I don’t watch as many movies as I used to but I still watch too many.
I forget most of them before the credits even roll (provided I get that far, which is not the case at least fifty percent of the time.) The natural question to ask is why I even bother at this point and I don’t have a ready answer, except to say that habits are hard to break. Movies have been a mainstay of my life since I was a kid. I’m not ready to quit them. Not yet.
I can’t remember a worse year in terms of theatrical releases. It’s seen career worsts from PT Anderson, Lynne Ramsay, Ari Aster, Darren Aronovsky, and David Cronenberg, and dud after dud from middling or unknown directors. The medium is on life-support for a lot of reasons but this avalanche of mediocrity is beyond my analytic capacity to explain. And yet I keep trudging to the theater hoping for the best.
I loved Magic Farm and wrote a whole thing about it and Ulman’s other movie. Radu Jude’s Dracula was a filthy hoot and Kelly Reichardt’s The Mastermind was a sweet shaggy-dog story about a really shitty guy. On becoming a Guinea Fowl cast a weird spell, Misericordia seduced and Secret Mall Apartment made me laugh while mourning the damage ill-conceived urban renewal wreaks. Nearly every other flick I can think of that I got something out of was old or seen on my TV, in bed.

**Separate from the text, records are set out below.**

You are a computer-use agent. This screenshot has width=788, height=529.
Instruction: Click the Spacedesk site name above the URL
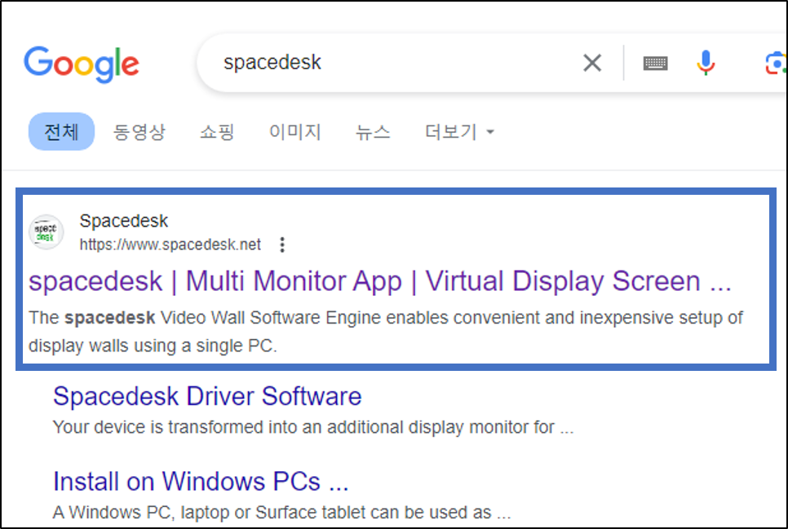click(x=123, y=220)
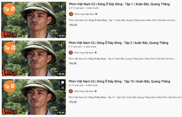Click verified badge beside channel name of Tập 2
The width and height of the screenshot is (182, 117).
96,53
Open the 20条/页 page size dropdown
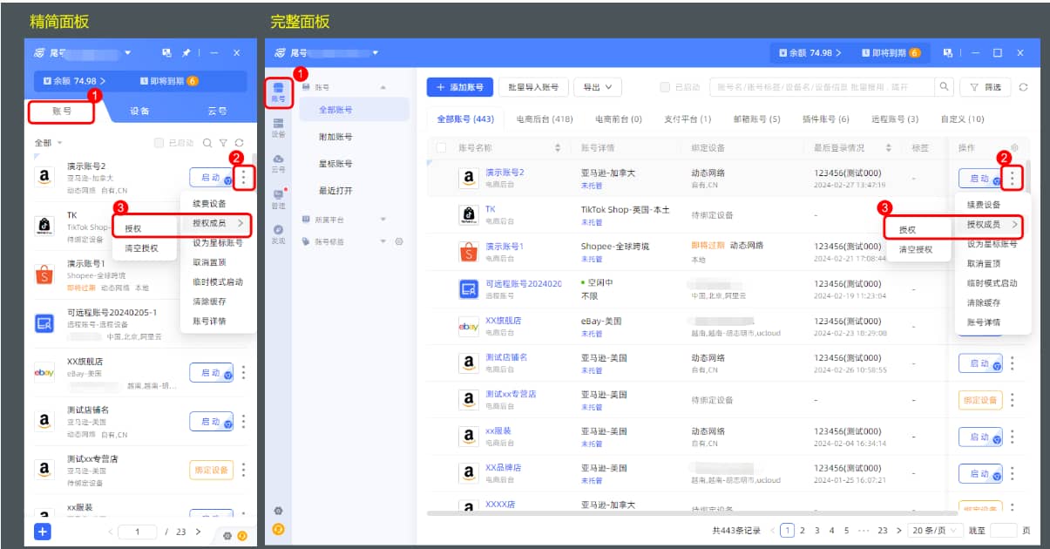The width and height of the screenshot is (1050, 549). 932,530
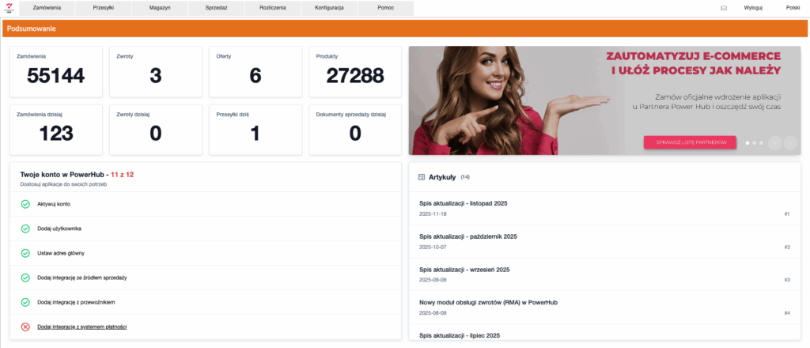Click green check icon next to Aktywuj konto

pos(25,204)
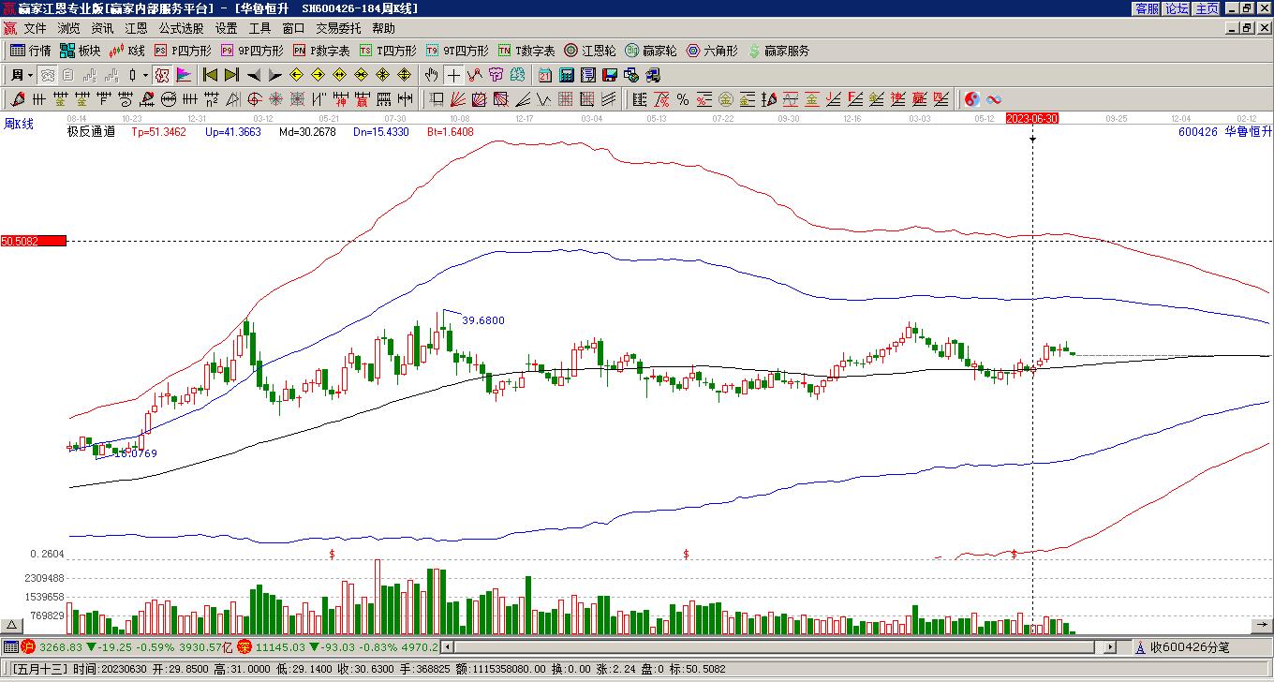The width and height of the screenshot is (1274, 682).
Task: Expand the 周 period dropdown arrow
Action: (x=30, y=75)
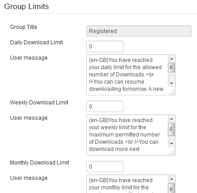Viewport: 197px width, 193px height.
Task: Focus the Weekly Download Limit input
Action: (105, 107)
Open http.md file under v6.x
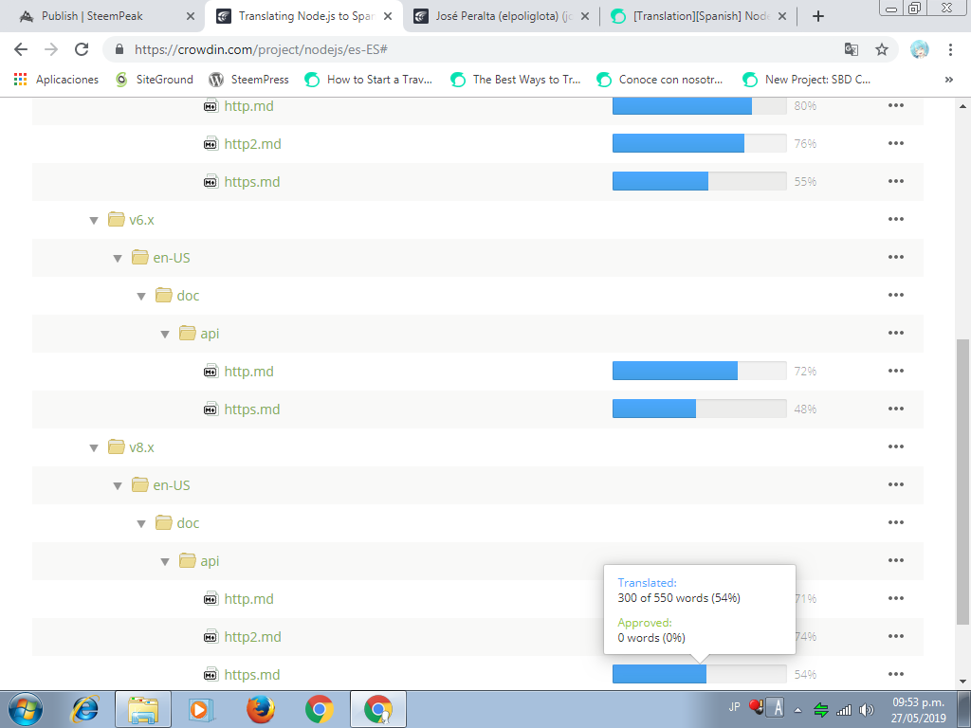Viewport: 971px width, 728px height. (248, 372)
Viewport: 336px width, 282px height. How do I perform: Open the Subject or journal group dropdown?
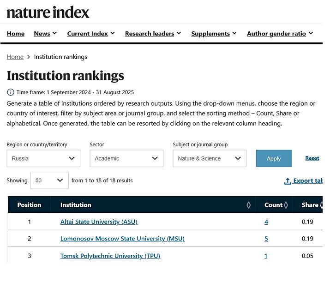(210, 158)
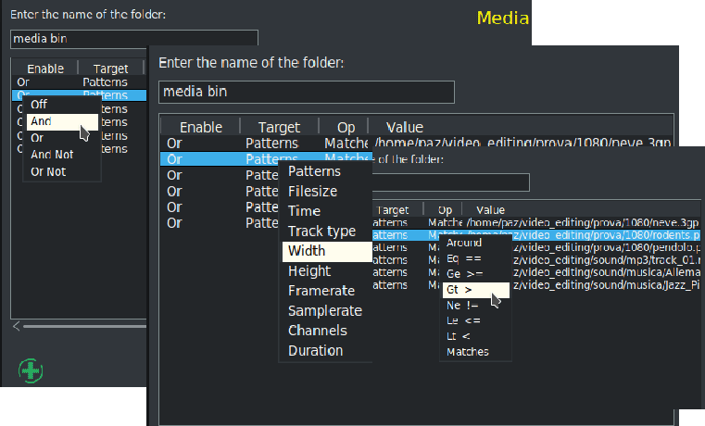Select "Duration" in the Target popup menu
705x426 pixels.
(x=316, y=351)
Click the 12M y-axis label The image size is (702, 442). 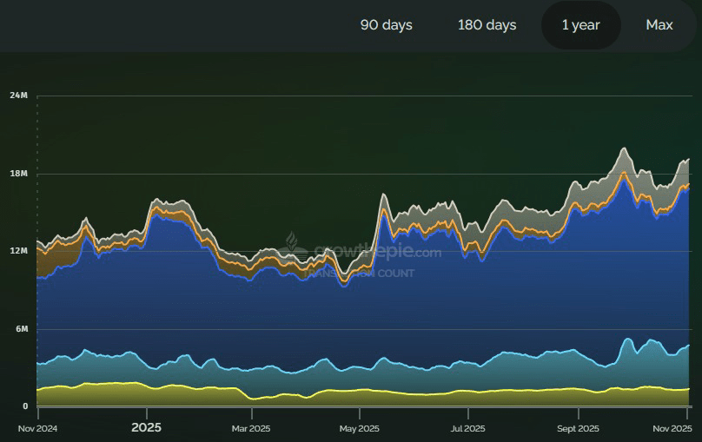click(19, 251)
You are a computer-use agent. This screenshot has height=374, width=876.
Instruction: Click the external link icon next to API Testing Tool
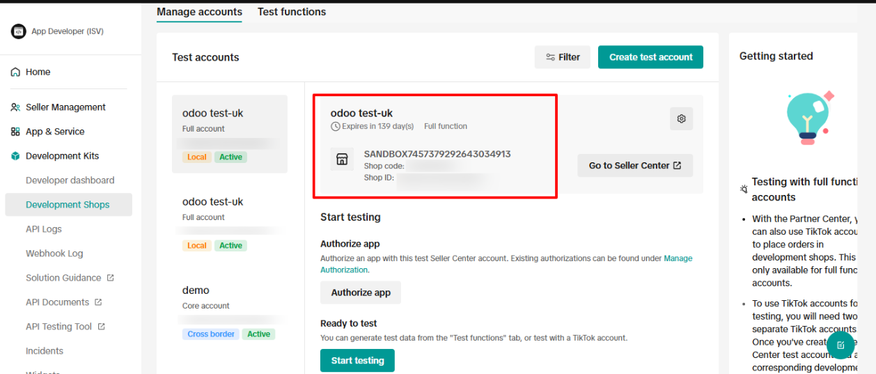[101, 327]
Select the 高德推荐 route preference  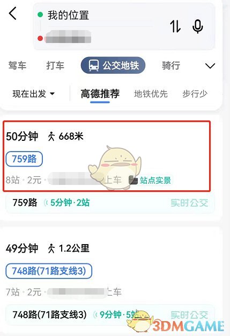pyautogui.click(x=100, y=94)
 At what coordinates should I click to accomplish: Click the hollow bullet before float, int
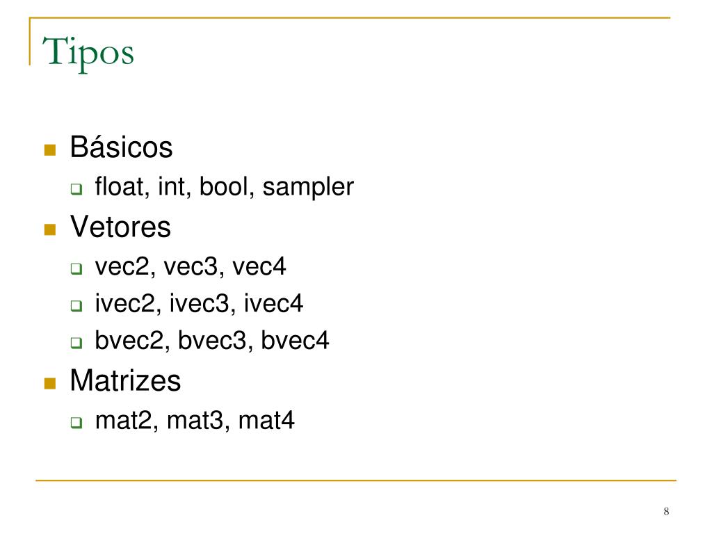[76, 188]
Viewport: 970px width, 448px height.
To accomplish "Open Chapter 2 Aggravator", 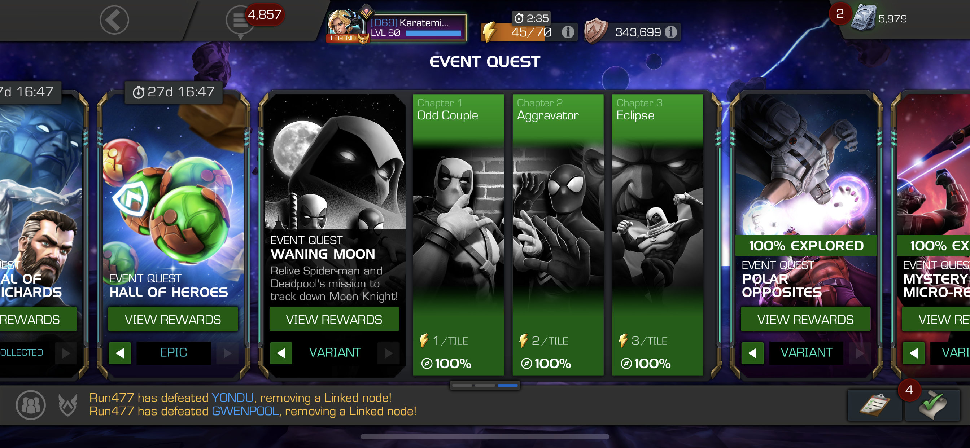I will pos(558,235).
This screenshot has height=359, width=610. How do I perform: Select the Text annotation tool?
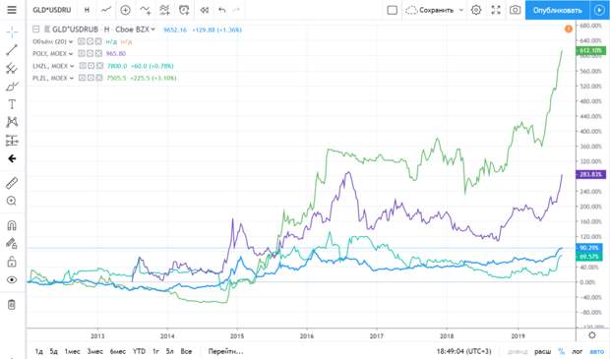pos(12,104)
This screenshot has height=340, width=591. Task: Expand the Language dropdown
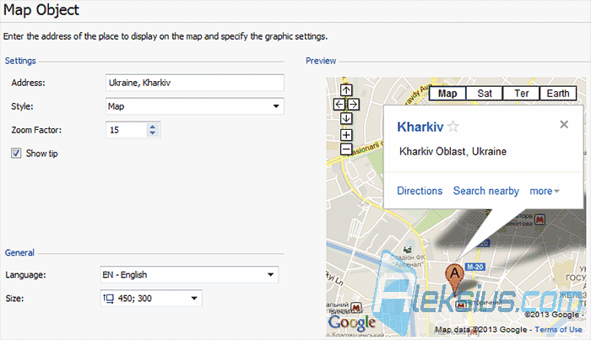189,274
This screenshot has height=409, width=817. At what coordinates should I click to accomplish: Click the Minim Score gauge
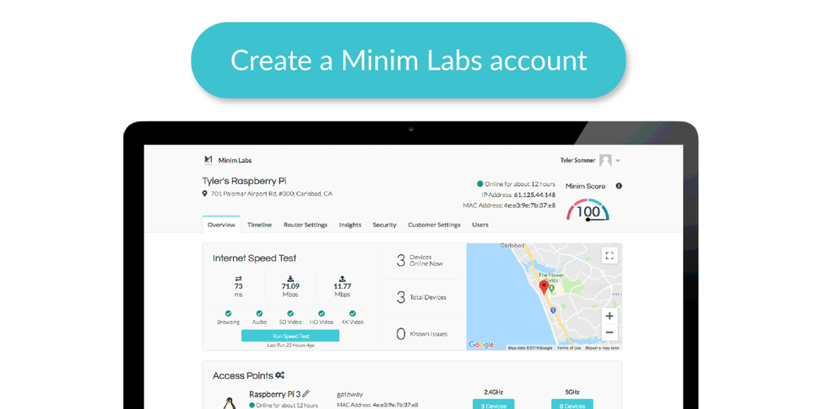(588, 210)
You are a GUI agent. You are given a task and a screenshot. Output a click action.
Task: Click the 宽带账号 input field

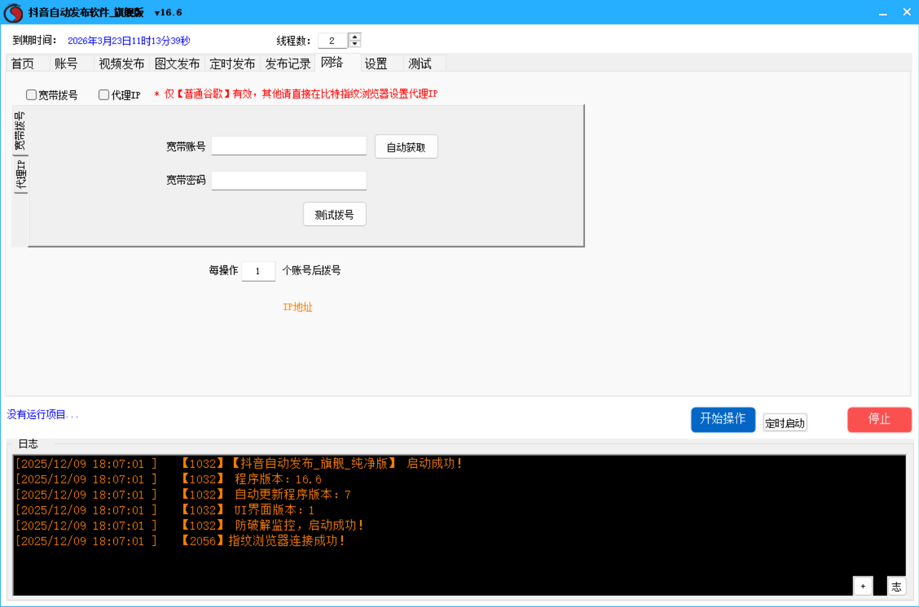point(289,146)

Because of K, I enjoyed a couple trips to the theater despite the horrid shit onscreen. We laughed through most of 28 Years Later and heroically outlasted both Eddington and Frankenstein. I’d have skipped out on all three less than an hour in if I was solo. I paid for a month of HBO so we could watch the Paul Reubens doc. It was worth the fifteen bucks, even if I deleted the app after a couple weeks for want of anything else to watch.

The only upcoming release I’m sort of looking forward to is the new one from Jarmusch with Tom Waits looking like the Crypt Keeper. Could be great or complete schlock. There’s just no telling anymore.

RIP Tony Adler. He was my first theater editor at The Reader but I got to know him better through his yearly Whitmanstide readings and frequent meet ups at art openings. He was a sweet guy and I’ll miss him. I don’t know what he’d have thought of this Trap Door production, but I loved it.
I reviewed a great travelogue of cemeteries.